Depois dos 60… Essas pessoas podem te machucar mais do que você imagina

Mas talvez o maior dano ocorra quando algo que nenhuma quantia em dinheiro pode reparar é rompido: o vínculo emocional. Quando um idoso percebe que aqueles que prometeram cuidar dele não estão mais presentes. Ou estão fisicamente presentes, mas emocionalmente ausentes. É um tipo de solidão muito diferente da solidão sentida quando se vive sozinho. É uma solidão que dói porque acontece rodeado de pessoas.

Agora, vale a pena dizer algo importante: nem toda família é assim. Existem famílias inteiras que mimam seus idosos, que os respeitam, os ouvem e os valorizam. Mas este artigo não é sobre elas. É sobre as outras… sobre aquelas pessoas que, sem perceber ou às vezes de forma bem intencional, podem causar mais danos do que imaginam.

O que uma pessoa idosa pode fazer ao se deparar com esse tipo de situação?

Em primeiro lugar, é preciso reconhecer que ela tem o direito de ser tratada com dignidade, independentemente da idade.

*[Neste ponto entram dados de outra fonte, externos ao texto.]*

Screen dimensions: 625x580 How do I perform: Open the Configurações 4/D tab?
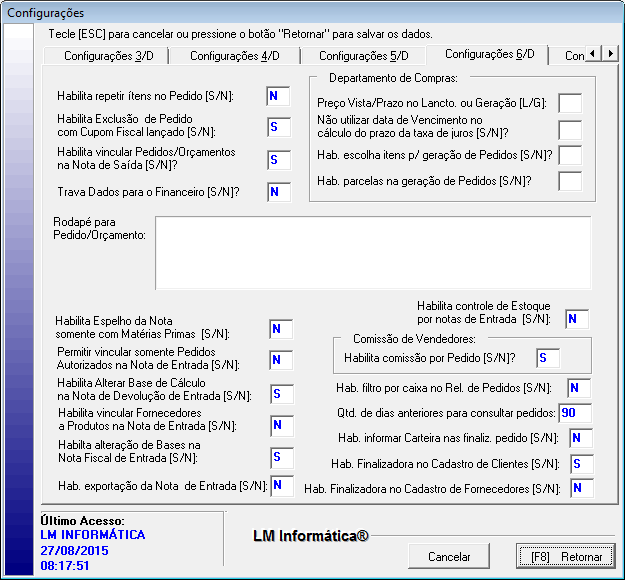234,56
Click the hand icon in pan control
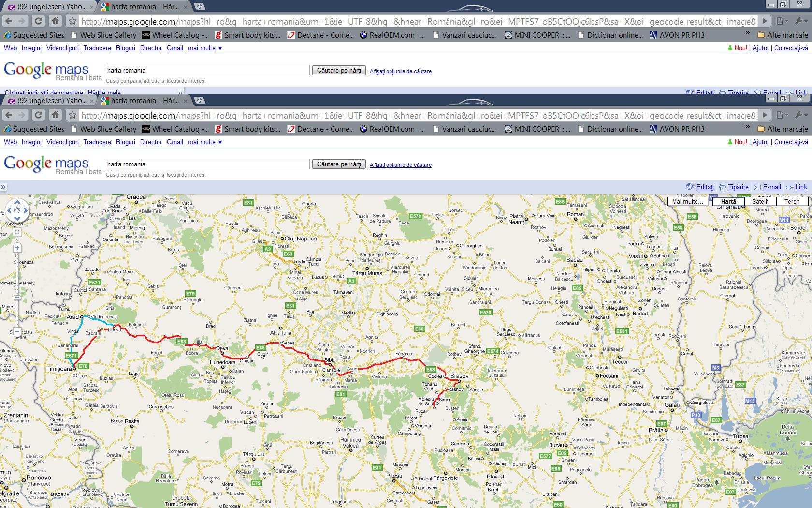The width and height of the screenshot is (812, 508). pyautogui.click(x=17, y=210)
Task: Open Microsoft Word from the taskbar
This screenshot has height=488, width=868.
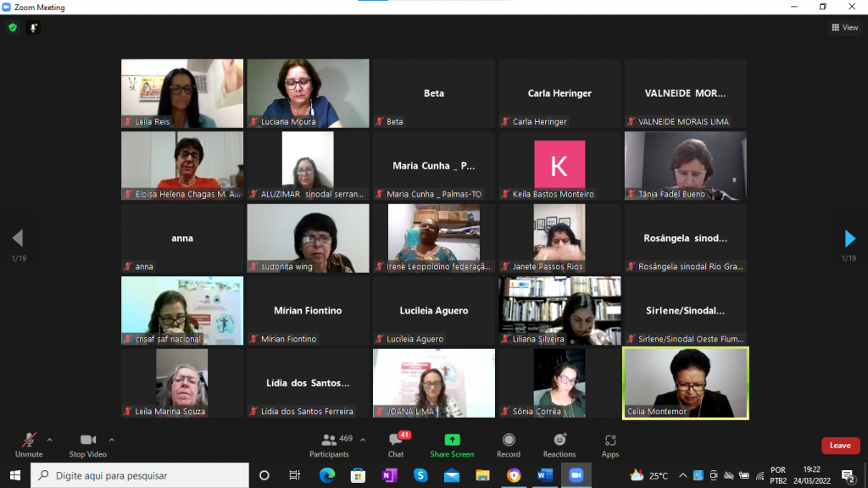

Nenhum "você tem 60 anos" ou "você não entende" justifica abuso emocional, humilhação ou indiferença. Respeito é inegociável.

Em segundo lugar, é importante lembrar que ela não está sozinha. Hoje em dia, existem instituições, grupos comunitários, centros de apoio e vizinhos dispostos a ajudar. Embora possa parecer difícil, pedir ajuda é um ato de coragem, não de fraqueza. Conversar com alguém em quem você confia pode abrir portas que pareciam fechadas.

E em terceiro lugar, e talvez o mais importante: entenda que a idade não define o valor de uma pessoa. Aos 60, 70, 80 anos ou mais, ainda há história, experiência, sabedoria, amor para dar e sonhos para viver. Ninguém, absolutamente ninguém, tem o direito de fazer um idoso se sentir invisível ou inútil.

Também é bom que as famílias que leem isto reflitam. Às vezes, o dano não vem da maldade, mas do hábito. Da rotina. Do cansaço. Mas isso não é desculpa. Nossos idosos dedicaram anos de suas vidas a cuidar de nós, a nos educar, a se sacrificar pelo nosso bem-estar. O mínimo que merecem é compreensão e afeto. Não perfeitos, mas sinceros. Não aparências, mas presença.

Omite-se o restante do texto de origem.